Suite à un commentaire, j’ai relu le papier; je vous le soumets à nouveau pour ceux qui seraient passés à côté…
Maman, maman, c’est quoi la vie ?
C’est juste vouloir faire des câlins avec toi ? C’est juste manger du chocolat et jouer avec Réglisse (le chat)? C’est pas plus compliqué que ça, la vie ? Hein ! dis, maman ?

ψ
Qu’ai-je répondu à mon enfant ? C’est si loin tout ça… La vie au commencement c’est une femme et un homme. Ils se rencontrent, ils s’aiment. Et sèment. De leur amour né le désir. Ou le contraire. Le plaisir s’y ajoute. Désir et plaisir mélangés sont à l’origine de ta vie, mon fils. Comme devrait l’être chaque vie humaine. Ce n’est pas toujours le cas. Au commencement l’amour devrait présider à la vie. « J’aime ma mère qui m’aime en retour inconditionnellement. »
Alors la vie, c’est le désir d’être en vie, c’est l’envie du plaisir qui en découle. C’est l’espoir d’un monde meilleur et le désespoir de ne pas le voir arriver. C’est la richesse qui se reproduit en circulant dans les canaux du cœur. Mais c’est aussi la pauvreté qui envahit les pensées les empêchant d’évoluer.
La vie c’est la mie moelleuse du pain et sa croûte craquante. C’est la glace à la violette dans un petit pot que l’on déguste en marchant. La vie c’est partager un concert de Reggae, improvisé et offert assis sur le gazon du Théâtre de Verdure alors que le vent pousse les nuages dans le ciel. Non, ce soir il ne pleuvra pas. C’est découvrir ensemble une œuvre qui se veut d’art et qui n’est autre qu’une cheminée de neuf colonnes qui attaquent le ciel devant un mur lépreux. C’est une promenade sur la Promenade alors que la mer s’agite, sa couleur turquoise transformée par la nuit en gris scintillant. La lune est presqu’absente ce soir.
La vie est faite de tristesse, aussi. Avec une autre il s’est barré, laissant son cœur inconsolable et ses yeux tristes de tant pleurer. La vie est frustrations, elles provoquent le manque qui nous oblige à bouger. Au risque, si l’on restait statique, d’en crever.
La vie se construit sur des fantasmes. À nous de réinventer nos rêves pour les réaliser. La jalousie n’implique pas l’amour et le croire est se duper soi-même. Et se donner bonne conscience.

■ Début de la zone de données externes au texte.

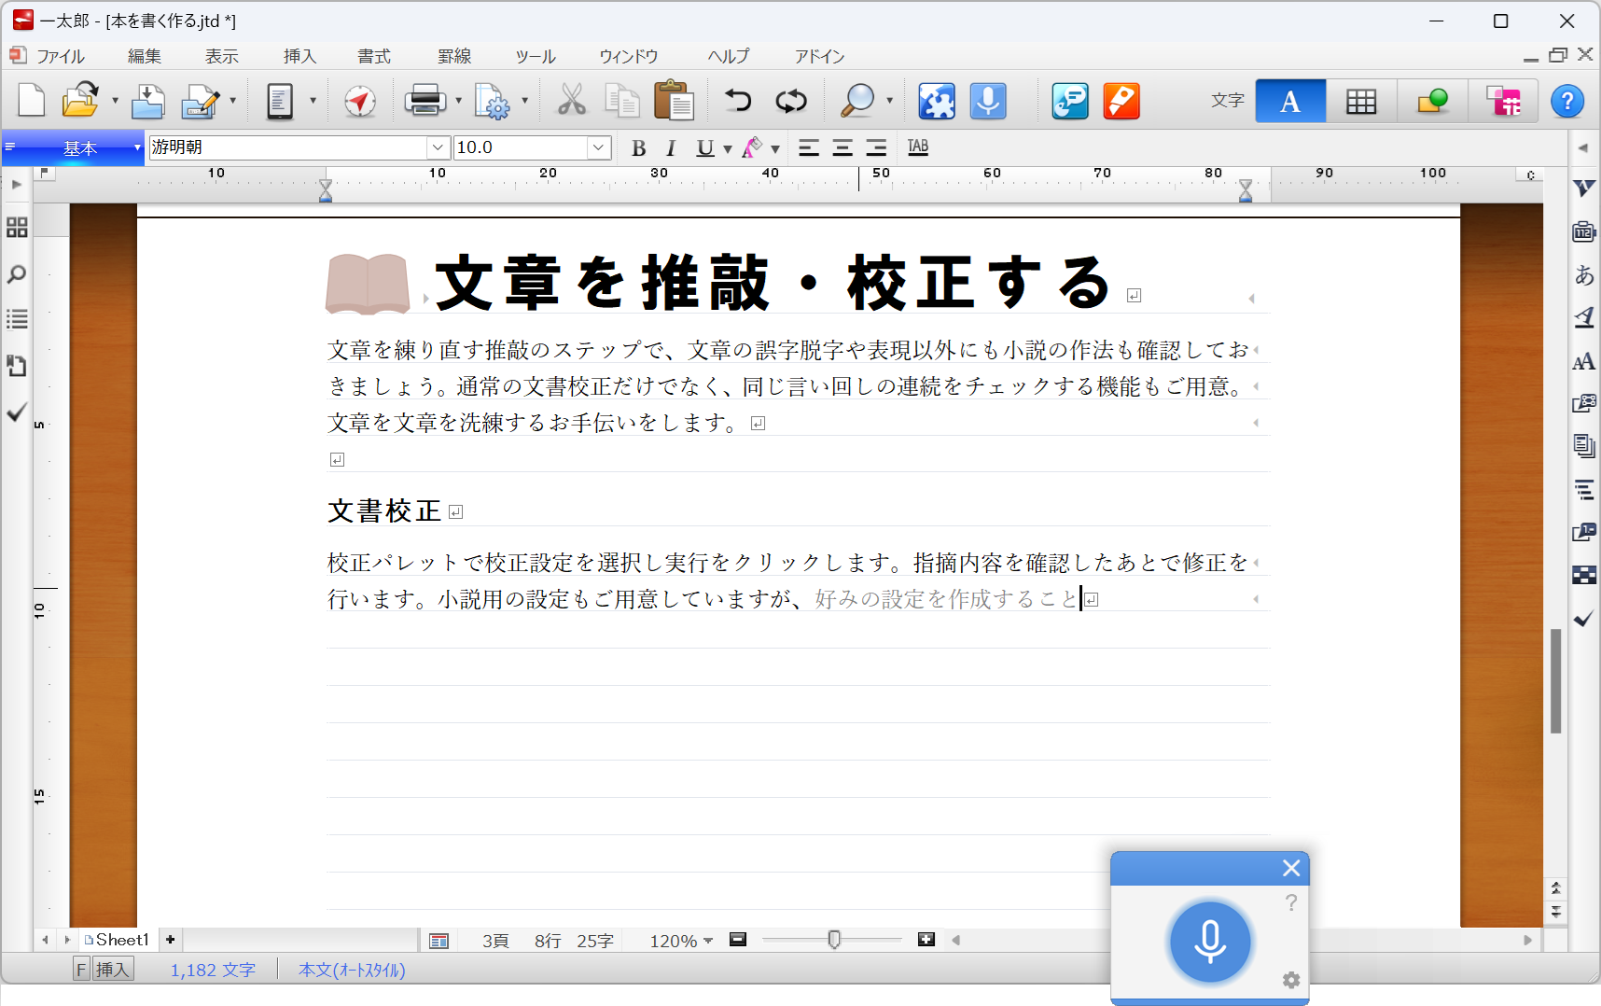1601x1006 pixels.
Task: Open the 罫線 menu
Action: (x=454, y=56)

La vie c’est un partage. L’autre est le miroir dans lequel on se regarde pour desserrer le nœud qui nous étrangle. Entrer en relation pour ne pas oublier que seul nous ne sommes rien. Nous ne pouvons rien. Celui qui dit le contraire n’est pas encore né. Et sa mère, et son père, les aurait-ils oubliés ?
La vie est d’avancer coûte que coûte, léger et insouciant – est-ce encore possible ? Optimisme quand tu nous tiens, avec toi tout peut changer. Ployé sous le poids d’une charge à responsabilités, il suffit de changer d’angle de vue pour chasser le pessimisme et tout recommencer.
La vie c’est s’étonner de choses simples, se réjouir de petits bonheurs. Le réservoir d’essence est vide, qu’importe nous avons des pieds. Apprécier le goût des épices et des cerises, le temps est trop court pour ne pas s’en régaler. Sourire à la gardienne quand elle nous apporte le courrier. La facture n’émane pas d’elle, le croire serait injustifié.
Et, ne jamais oublier la mort qui nous guette. Le décompte commence dès l’instant où la vie nous agite. Se croire éternel, invincible serait une erreur fatale qui nous tuerait.